Warum leis­tungs­starke Spei­cher­tech­no­logien benötigt werden, wurde ja bereits erklärt, aber welche Tech­no­logien gibt es grund­sätzlich und wie funk­tio­nieren sie? Wir wollen eine kleine Über­sicht geben und die Speicher, kurz die Funktion der Speicher beschreiben, die wir im Projekt EnerPrax testen.
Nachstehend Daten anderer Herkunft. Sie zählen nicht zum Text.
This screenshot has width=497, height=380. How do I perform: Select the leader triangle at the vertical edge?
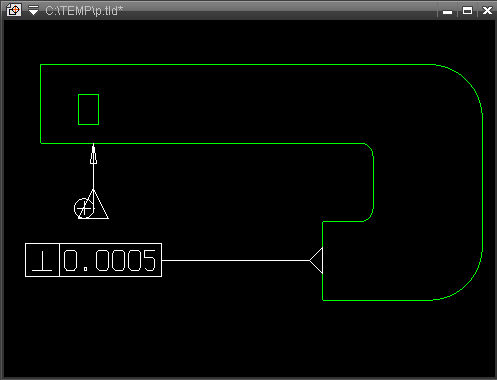point(316,260)
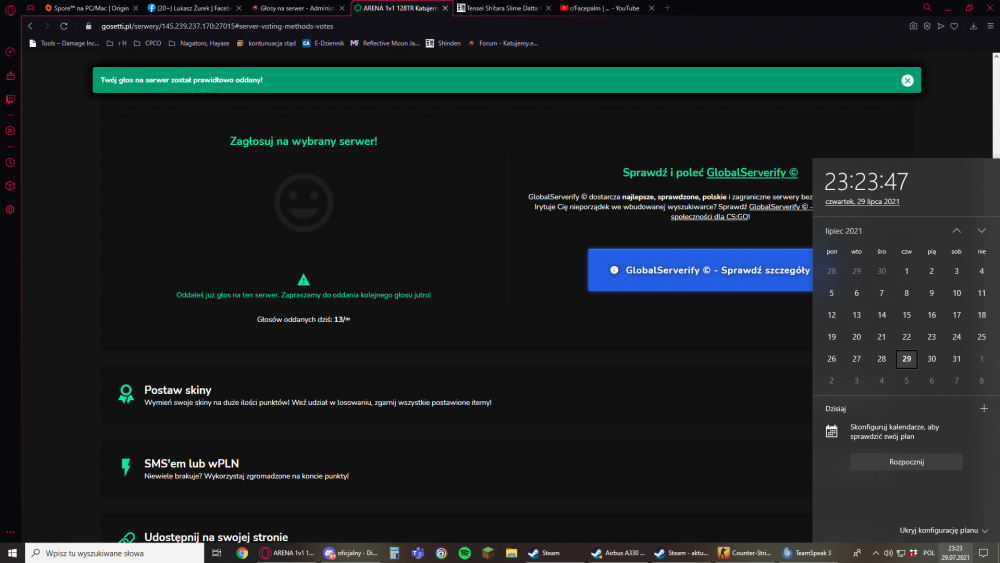Click the Windows taskbar search field
This screenshot has height=563, width=1000.
tap(115, 553)
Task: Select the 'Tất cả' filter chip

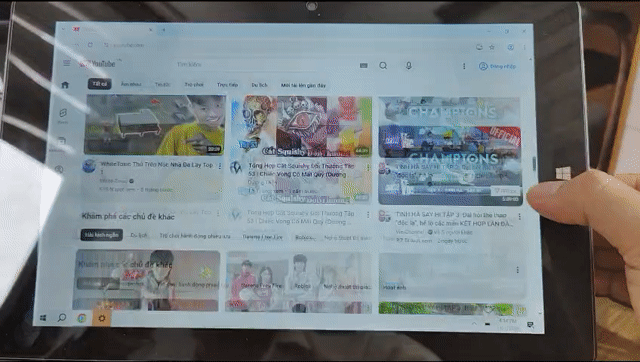Action: coord(100,84)
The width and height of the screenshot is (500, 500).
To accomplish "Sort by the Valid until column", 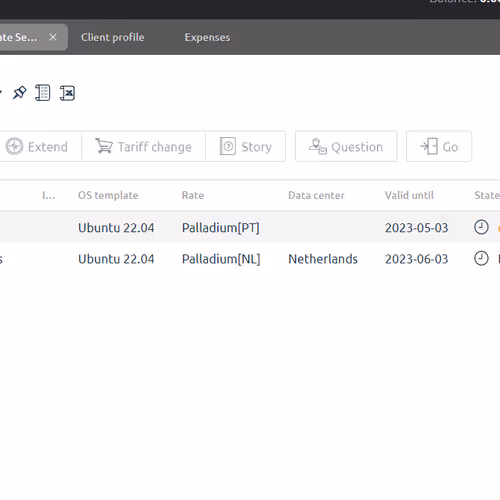I will (x=409, y=195).
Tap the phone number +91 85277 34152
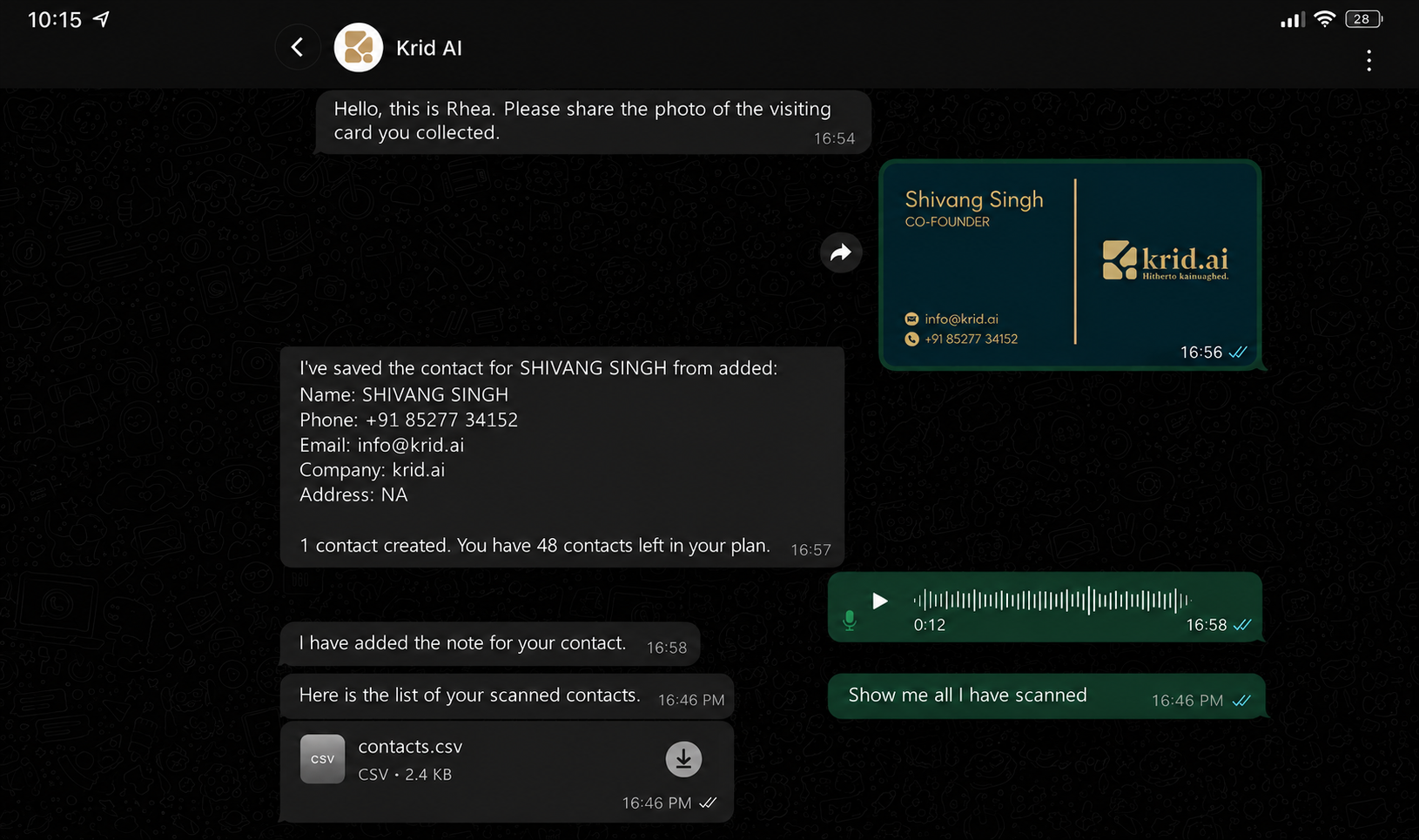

Hier ein paar grund­legen Infor­ma­tionen zu Spei­chern:

Generell sind Spei­cher­tech­no­logien grob unter­teilbar in:

  • Mecha­nische Speicher
  • Che­mische Speicher
  • Ther­mische Speicher
  • elek­tro­che­mische Speicher
  • elek­trische Speicher

Die Speicher wandeln jeweils die elek­trische Energie, die zeit­weise über­schüssig vor­handen ist, in eine andere Ener­gieform um und geben sie bei Bedarf wieder in das Stromnetz ab. Dabei geht leider immer ein kleiner Teil der Energie an die Umwelt ver­loren. Zum einen durch die Umwand­lungs­pro­zesse, zum anderen durch die eigen­ständige Ent­ladung der Speicher. Der Anteil aller dieser Ver­luste am Gesamt­spei­cher­vo­lumen ergibt den soge­nannten Wir­kungsgrad (η). Der Wir­kungsgrad bestimmt somit maß­geblich die Effi­zienz und die Wirt­schaft­lichkeit eines Spei­chers. Andere wichtige Para­meter sind: Ener­gie­dichte (Spei­cherbare Energie pro Volu­men­einheit), Selbst­ent­la­derate, Lade­dauer, Kosten für Inves­tition und Betrieb und die maximal mög­liche Speicher-Zyklenzahl. Ein paar der aktuell exis­tie­renden Spei­cher­tech­no­logien, werden hier vor­ge­stellt. Dazu sei vorab gesagt, dass die höchsten Ener­gie­dichten bei elek­tri­schen, elek­tro­che­mi­schen und che­mi­schen Spei­chern auf­treten und nicht bei Mecha­ni­schen oder Ther­mi­schen.